Actually, you're right—I’m aware of that. I was just trying to align the interface with the preference-based design and reuse the value of student_log_probs calculated during ce_loss in DistillBase. However, if it's not necessary to maintain the same interface, I prefer your suggestion.

As shown in the distillation calculation function in this PR, it essentially undoes the operations. This redundant computation could be avoided by directly passing the raw logits to the divergence function, instead of first converting them to log probabilities and then reversing them back to the original values.

Tcc0403 · 2024-12-01T09:07:18Z

src/liger_kernel/chunked_loss/fused_linear_distillation.py

+        label_chunk = torch.where(loss_mask, target_chunk, 0)
+
+        student_average_log_prob = torch.zeros_like(loss_mask, dtype=torch.float)
+        student_per_token_logps = student_log_probs_chunk.gather(


same question as above

Tcc0403 · 2024-12-01T09:46:09Z

[EDIT] I found the speed in Triton-based, fused-linear JSD loss is also much slower than the naive torch JSD impl in forward pass.

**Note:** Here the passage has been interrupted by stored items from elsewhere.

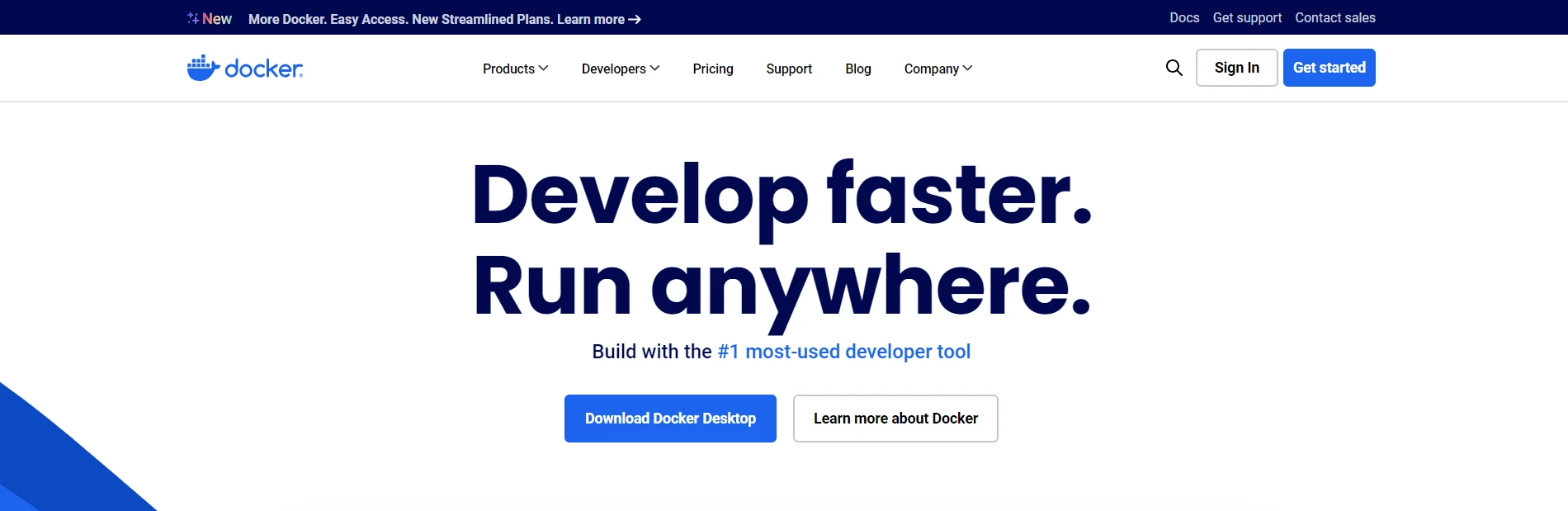This screenshot has height=511, width=1568.
Task: Click the Get support link
Action: pos(1247,17)
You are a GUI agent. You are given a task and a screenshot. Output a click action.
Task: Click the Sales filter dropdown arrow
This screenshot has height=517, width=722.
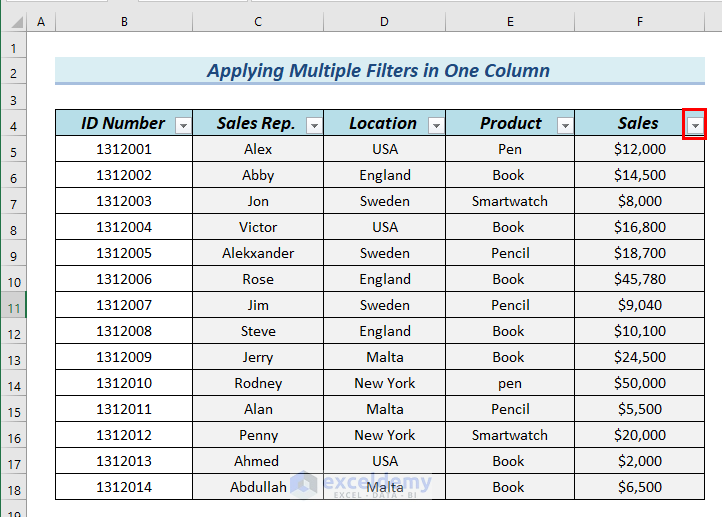(695, 125)
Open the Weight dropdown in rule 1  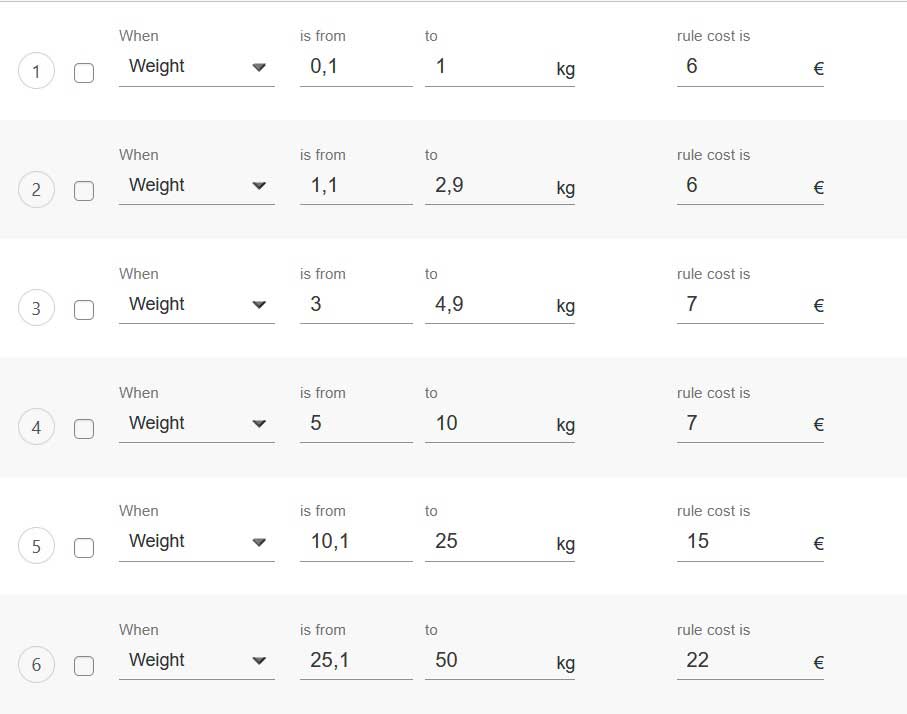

If you're referring to current LigerFusedLinearJSD, there're some benchmark in #300. When comparing forward pass only, fljsd kernel is supposed to be slower since it does gradient calculations in forward pass as well, and it isn't purely written in triton so it might also suffer from kernel launching overhead. But it's true that it doesn't perform well in low BT scenario.

hongpeng-guo · 2024-12-01T19:58:38Z

src/liger_kernel/chunked_loss/fused_linear_distillation.py

+            student_logps (torch.Tensor): Avg log probabilities of student inputs. Shape: (batch_size, hidden_size,).
+            teacher_logps (torch.Tensor): Avg log probabilities of teacher inputs. Shape: (batch_size, hidden_size,).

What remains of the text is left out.